There are certain fundamental differences between Jack and me that make me wonder if perhaps we’re ill-suited for eachother. The most obvious and troublesome one is this:
Jack is a morning person.
He jumps out of bed and greets the day with a song.
I find his before noon joy to be stressful and off-putting.
I am not a morning person.
I hit my groove sometime around 9:00 p.m..
By that time Jack is slobbering on his keyboard.
Jack likes to get up and do stuff so he can have the rest of the day to play. I prefer to play all day and clean before I go to bed so that when I get up the next morning I have a clean slate. I usually rule on the weekdays, but when the week ends Jack turns into Bill Lumbergh.
(I’m also going to need you to go ahead and come in on Sunday, too…. ~ Office Space)
And he runs the ship with such a sunny, GOOD MORNING WORLD attitude that I fear one morning I might accidentally stab him with the nearest spoon or errant Polly Pocket. Accidentally.
Today, no sooner had I migrated from our bed to the living room couch, he came bounding down the stairs fresh from his shower, teeth glistening in the morning sunlight, and announced, “IT’S TIME TO CLEAN! C’MON! C’MON! C’MON! SOON IT WILL BE 9 A.M. AND THE DAY WILL BE HALF OVER!!! GAWD I LOVE THE MORNING!” I swore grumbled a bit and raised holy hell a slight fuss, but nearly 14 years of marriage has taught me that resistence would be futile so I crawled into the kitchen and started throwing dishes away because I didn’t want to deal with them unloading the dishwasher while he went into the basement to “motivate” our children.
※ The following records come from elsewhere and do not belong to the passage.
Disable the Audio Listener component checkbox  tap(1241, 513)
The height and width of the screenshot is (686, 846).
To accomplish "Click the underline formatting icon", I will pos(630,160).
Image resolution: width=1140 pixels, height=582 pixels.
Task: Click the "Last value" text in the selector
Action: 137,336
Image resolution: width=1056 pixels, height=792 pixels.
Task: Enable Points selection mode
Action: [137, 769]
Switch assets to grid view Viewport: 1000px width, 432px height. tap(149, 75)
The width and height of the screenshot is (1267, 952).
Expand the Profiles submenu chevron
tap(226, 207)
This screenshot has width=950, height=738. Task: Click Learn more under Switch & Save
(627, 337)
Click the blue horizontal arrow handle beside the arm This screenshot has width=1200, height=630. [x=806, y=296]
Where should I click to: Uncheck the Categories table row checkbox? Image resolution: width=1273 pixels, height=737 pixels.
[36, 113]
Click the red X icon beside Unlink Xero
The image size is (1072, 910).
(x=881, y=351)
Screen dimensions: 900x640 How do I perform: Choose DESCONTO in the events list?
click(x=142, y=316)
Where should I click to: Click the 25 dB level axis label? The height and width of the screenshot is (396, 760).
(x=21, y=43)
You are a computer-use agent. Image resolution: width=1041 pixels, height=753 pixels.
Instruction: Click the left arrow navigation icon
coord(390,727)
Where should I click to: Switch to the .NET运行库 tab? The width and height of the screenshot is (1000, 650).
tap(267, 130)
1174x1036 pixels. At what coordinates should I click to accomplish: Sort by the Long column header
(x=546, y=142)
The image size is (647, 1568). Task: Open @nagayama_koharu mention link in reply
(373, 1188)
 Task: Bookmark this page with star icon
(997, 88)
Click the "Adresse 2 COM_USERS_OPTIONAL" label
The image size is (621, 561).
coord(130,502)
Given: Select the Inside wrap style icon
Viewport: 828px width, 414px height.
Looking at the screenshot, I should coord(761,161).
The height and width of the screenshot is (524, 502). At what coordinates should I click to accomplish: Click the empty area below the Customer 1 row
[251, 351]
I swear to you that it wouldn’t have been so bad, and I might have managed a smile or two if the 4 of them hadn’t marched around the house yelling The Wonderpet’s battle cry, “What’s gonna werk?! TEAMWORK!!” ad nauseum. Everything was punctuated it. “IT’S TIME TO FOLD THE TOWELS!” Jack would holler happily. “WHAT’S GONNA WERK?” he’d demand. “TEEEAMWORK!” our progeny would respond and rush to help him.
“MOMMY’S FALLING BEHIND WITH THE DISHES,” he’d sing while sliding by on a puddle of suds. “WE NEED TO MOTIVATE HER! WHAT’S GONNA WERK?” And my children would respond, “TEEEAMWORK!”
“Where was TEEEAMWORK last night when I asked for help?” I grumbled, but no one heard me because they were too busy singing that stupid song at the top of their lungs and running around cleaning.
I was determined to let him ruin my morning when suddenly I realized I was doing it wrong. I needed to think like a man. I wasn’t being careful enough unloading the dishes. Move too quickly you see and I might chip the Corningware. I also noticed that he didn’t bug me as much when I carried a spray bottle and a rag from place to place. I looked busy (which was what he wanted) but I wasn’t actually doing anything (which is what I wanted). Win/win.